# Provided text:
Instead of just cooking brussel sprouts in bacon fat, add some pumpkin.
Purple cauliflower looks really pretty with pumpkin chunks.
Peas and pumpkin.
Swiss chard and pumpkin.
Doesn't mean I have to eat all that in a rowwww, but it's an easy way to get rid of the pumpkin, since I don't want to eat any more pumpkin soup. That way I don't feel like I'm eating "just pumpkin".
Off the top of my head.. no soup or sweets? Umm:
Definitely use the pumpkin cubed and add to a beanless chili or a curry. There are good store-brand curries that are just a few ingredients that are really nice - simmer it all together with a protein and its damn good. I do that in a pinch if I'm not in the mood to spend a bunch of time making my own.
I absolutely LOVE roast pumpkin. Just cut it up in big chunks, or small if you prefer, put in a pan with some extra virgin olive oil or ghee and some cracked pepper. Roast for 40 mins, flipping at about the 20 min mark on about 180 degrees C (think that is about 350F). Best way to eat pumpkin :)

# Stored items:

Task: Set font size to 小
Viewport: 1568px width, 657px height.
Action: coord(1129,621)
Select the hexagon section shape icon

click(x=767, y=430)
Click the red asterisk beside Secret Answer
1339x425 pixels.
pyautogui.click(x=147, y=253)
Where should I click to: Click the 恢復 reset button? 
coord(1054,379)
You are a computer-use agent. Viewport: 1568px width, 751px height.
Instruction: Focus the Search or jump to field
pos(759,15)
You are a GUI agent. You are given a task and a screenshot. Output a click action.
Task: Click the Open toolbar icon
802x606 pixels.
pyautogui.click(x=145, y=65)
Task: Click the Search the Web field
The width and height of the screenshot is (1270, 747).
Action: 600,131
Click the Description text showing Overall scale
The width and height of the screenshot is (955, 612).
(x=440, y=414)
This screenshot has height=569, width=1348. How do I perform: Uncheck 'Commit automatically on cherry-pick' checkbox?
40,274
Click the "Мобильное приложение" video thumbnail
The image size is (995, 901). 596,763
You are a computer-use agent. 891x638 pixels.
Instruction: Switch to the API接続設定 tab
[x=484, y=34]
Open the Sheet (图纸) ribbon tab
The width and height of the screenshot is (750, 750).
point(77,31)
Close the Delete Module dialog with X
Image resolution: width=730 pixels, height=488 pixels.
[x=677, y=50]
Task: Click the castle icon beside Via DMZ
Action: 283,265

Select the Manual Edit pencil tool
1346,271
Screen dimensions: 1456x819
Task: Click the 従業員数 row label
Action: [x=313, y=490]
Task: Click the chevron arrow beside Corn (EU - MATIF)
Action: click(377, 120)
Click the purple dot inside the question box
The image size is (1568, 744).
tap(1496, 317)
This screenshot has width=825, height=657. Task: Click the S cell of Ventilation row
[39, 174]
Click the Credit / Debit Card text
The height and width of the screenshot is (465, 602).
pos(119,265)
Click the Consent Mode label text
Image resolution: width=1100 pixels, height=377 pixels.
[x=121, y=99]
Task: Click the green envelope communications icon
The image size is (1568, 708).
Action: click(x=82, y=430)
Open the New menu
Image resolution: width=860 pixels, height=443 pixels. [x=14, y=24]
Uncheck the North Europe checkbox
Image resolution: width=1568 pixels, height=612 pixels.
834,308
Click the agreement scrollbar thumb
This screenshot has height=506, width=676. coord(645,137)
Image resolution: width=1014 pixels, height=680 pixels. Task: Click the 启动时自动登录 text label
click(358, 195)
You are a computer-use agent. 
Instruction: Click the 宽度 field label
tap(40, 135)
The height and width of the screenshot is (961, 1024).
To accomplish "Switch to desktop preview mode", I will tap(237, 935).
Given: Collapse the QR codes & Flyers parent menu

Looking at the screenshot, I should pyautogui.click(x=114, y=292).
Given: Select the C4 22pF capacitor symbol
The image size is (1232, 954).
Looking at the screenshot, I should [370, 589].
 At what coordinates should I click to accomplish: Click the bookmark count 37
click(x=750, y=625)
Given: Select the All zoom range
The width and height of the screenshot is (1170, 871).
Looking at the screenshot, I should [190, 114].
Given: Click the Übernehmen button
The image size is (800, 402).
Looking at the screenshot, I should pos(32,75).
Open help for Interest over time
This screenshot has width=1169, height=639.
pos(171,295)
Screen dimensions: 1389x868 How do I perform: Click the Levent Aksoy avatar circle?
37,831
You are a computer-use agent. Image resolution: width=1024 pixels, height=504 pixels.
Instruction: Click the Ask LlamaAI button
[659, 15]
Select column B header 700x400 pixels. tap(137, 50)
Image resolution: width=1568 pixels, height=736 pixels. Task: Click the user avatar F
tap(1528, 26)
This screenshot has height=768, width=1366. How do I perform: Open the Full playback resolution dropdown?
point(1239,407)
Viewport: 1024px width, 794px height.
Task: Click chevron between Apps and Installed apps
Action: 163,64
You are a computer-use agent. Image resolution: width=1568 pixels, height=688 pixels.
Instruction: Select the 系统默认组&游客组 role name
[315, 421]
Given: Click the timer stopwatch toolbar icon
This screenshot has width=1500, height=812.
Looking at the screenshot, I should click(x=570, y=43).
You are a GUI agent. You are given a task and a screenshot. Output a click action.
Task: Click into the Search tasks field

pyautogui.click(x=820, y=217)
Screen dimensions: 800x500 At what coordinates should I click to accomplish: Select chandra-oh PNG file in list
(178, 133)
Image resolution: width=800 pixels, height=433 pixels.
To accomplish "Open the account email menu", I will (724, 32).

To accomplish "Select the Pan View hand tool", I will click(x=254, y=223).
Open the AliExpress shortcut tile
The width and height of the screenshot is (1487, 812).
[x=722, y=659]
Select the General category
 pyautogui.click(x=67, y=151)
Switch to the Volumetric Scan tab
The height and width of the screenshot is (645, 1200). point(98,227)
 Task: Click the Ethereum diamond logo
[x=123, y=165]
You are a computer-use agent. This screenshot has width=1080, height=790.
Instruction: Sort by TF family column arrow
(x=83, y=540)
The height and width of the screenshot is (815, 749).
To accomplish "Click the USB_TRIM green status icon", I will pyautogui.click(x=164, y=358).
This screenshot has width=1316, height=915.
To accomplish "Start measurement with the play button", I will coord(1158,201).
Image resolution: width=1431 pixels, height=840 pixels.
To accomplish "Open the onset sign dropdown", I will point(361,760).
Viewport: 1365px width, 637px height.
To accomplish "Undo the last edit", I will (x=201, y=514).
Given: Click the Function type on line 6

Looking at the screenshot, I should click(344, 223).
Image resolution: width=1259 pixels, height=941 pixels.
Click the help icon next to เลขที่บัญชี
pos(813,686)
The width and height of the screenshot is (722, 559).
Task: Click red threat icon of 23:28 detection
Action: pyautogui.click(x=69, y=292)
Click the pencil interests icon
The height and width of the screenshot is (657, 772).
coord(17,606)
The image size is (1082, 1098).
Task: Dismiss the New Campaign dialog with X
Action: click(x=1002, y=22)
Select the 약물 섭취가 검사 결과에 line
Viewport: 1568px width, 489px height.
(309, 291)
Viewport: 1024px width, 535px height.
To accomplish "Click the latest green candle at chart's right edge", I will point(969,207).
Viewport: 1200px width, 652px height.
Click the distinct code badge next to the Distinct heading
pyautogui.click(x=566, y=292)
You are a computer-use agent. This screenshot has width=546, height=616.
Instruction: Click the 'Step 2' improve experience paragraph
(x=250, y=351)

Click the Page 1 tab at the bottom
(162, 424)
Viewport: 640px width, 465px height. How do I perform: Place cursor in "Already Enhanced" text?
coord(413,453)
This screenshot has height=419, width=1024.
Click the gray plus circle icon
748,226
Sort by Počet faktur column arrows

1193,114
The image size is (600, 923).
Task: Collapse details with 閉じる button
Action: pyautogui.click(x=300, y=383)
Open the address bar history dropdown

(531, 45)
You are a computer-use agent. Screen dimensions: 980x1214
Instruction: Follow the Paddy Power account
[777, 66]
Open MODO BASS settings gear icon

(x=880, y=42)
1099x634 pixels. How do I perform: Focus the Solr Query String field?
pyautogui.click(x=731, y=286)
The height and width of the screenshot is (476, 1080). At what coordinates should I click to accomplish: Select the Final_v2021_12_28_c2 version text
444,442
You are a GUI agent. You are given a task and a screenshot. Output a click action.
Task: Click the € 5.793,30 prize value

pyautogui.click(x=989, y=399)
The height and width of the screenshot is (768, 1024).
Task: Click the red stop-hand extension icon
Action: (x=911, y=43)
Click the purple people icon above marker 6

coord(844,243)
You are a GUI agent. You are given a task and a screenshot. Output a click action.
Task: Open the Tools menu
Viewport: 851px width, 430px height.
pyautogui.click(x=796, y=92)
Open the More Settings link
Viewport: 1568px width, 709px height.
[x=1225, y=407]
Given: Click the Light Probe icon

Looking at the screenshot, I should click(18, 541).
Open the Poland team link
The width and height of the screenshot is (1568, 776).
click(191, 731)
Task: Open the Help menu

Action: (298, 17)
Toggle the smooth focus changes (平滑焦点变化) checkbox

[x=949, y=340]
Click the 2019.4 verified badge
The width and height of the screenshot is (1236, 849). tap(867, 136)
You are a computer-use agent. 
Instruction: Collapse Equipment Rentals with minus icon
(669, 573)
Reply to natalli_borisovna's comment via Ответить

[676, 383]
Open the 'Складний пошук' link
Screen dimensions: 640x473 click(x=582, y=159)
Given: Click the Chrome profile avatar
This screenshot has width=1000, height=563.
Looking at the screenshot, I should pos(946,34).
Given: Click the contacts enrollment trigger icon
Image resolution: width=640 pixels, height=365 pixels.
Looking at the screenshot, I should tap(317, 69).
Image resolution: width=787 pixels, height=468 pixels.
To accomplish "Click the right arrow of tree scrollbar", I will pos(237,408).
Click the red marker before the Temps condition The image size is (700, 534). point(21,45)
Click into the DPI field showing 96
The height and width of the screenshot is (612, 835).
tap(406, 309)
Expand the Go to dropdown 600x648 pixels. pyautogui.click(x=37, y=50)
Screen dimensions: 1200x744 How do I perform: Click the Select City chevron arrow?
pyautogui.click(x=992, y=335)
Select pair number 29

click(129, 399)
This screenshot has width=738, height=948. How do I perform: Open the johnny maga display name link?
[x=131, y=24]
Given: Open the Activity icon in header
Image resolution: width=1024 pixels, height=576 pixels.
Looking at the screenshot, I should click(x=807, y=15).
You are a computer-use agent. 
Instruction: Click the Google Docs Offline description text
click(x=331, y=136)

# Tasks and exercises:
1 - Using the pumpkin cooking tips above, decide whether each statement agrees with the text. Answer yes or no, and quote the words that decide it.
(a) Roasted pumpkin should be flipped at about the 20-minute mark.
(b) The writer wants to eat more pumpkin soup.
(c) Purple cauliflower looks pretty with pumpkin chunks.
2 - In the pumpkin cooking tips, what can be used in place of extra virgin olive oil for roasting pumpkin?
3 - Turn the paragraph of the pumpkin cooking tips that begins "I absolutely LOVE roast pumpkin" into a short list of steps.

# Answers to the exercises:
1 -
(a) Yes: "Roast for 40 mins, flipping at about the 20 min mark"
(b) No: "since I don't want to eat any more pumpkin soup"
(c) Yes: "Purple cauliflower looks really pretty with pumpkin chunks."

2 - Ghee.

3 -
- Cut the pumpkin into big chunks, or small ones if preferred.
- Put it in a pan with extra virgin olive oil or ghee and some cracked pepper.
- Roast for 40 minutes at about 180 degrees C (about 350F).
- Flip the pieces at about the 20-minute mark.